Meg is that special. She lets us share in her life with her husband who has become her sick-chick ride or die. She shares stories of the incredible slightly emotionally challenged Bear, the adorable smiling dog with separation anxiety. She shares the delight that are her parents, Momma and Papa Morgs with their RV and crazy visors and older-folk social media highjinks (it occurs to me here that Momma and Papa Morgs are probably not that much older than me)…another Crip social media community oddity. Age, race, sexuality or gender don’t seem to matter a whole lot when you’ve made that just perfect connection. I mean they matter because they always matter and intersectionality is a real thing. But bonds are made first and foremost based on the shared experience of dealing with a bucketful of sick-person suck each day and still figuring out a way to smile, laugh and get on with it.

This post will inevitably draw out the “inspirational” comments. I can almost feel their good intentions being hurled before the words are even out of the commenter’s fingers on their keyboards. But none of this is really about being inspirational. It’s just about the reality that every person you stumble across on the street or on the virtual streets that are social media has their own mountain of suck to deal with all unique to them. Some of this mountain of suck comes in the form of chronic illness or learning to live with( and maybe eventually celebrate?) their disability. Some comes in the form of invisible family situations that you know nothing about but they’re there anyway. Some of each person’s mountain of suck might come in the form of all manners of dysmorphia, mental illness, anxiety, work stress, not-able-to-work stress, kid stress, not-able-to-have-kids stress…you see where I’m going here.

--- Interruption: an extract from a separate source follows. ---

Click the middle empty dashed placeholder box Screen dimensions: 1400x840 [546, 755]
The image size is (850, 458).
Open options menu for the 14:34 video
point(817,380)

It’s not about inspiration as much as it is about understanding and empathy. Understanding and empathy then form the basis for making real human connections that become important like my connection with you all has become to me.

Like my connection to Meg.

I’m not a praying girl, I think you all know that about me already. I send my wishes out to something that I assume is bigger than me in the Universe and I hope those wishes find their way into becoming good things for the people I love. If you ARE the praying type, maybe send a few up for my friend Meg? If you’re not the praying type, maybe send her whatever it is that you send when you want good things for a fellow human. Or just close your eyes and send out positive intention to Meg, Grant, Bear and Momma and Papa Morgs. I want to imagine then all awash in love because that’s my selfish wish. I want my friend to be ok. However that translates this time after yet another drastic medical intervention.

It’s the uncertainty that gets in your head and tries to take up residence there that turns things dark. Let’s make sure we gather the power of all that is good about the Internets and bathe Meggie in love so the uncertainty feels a teensy bit less overwhelming. As a dedicated realist this feels like a good wish. Help me make it happen, ok?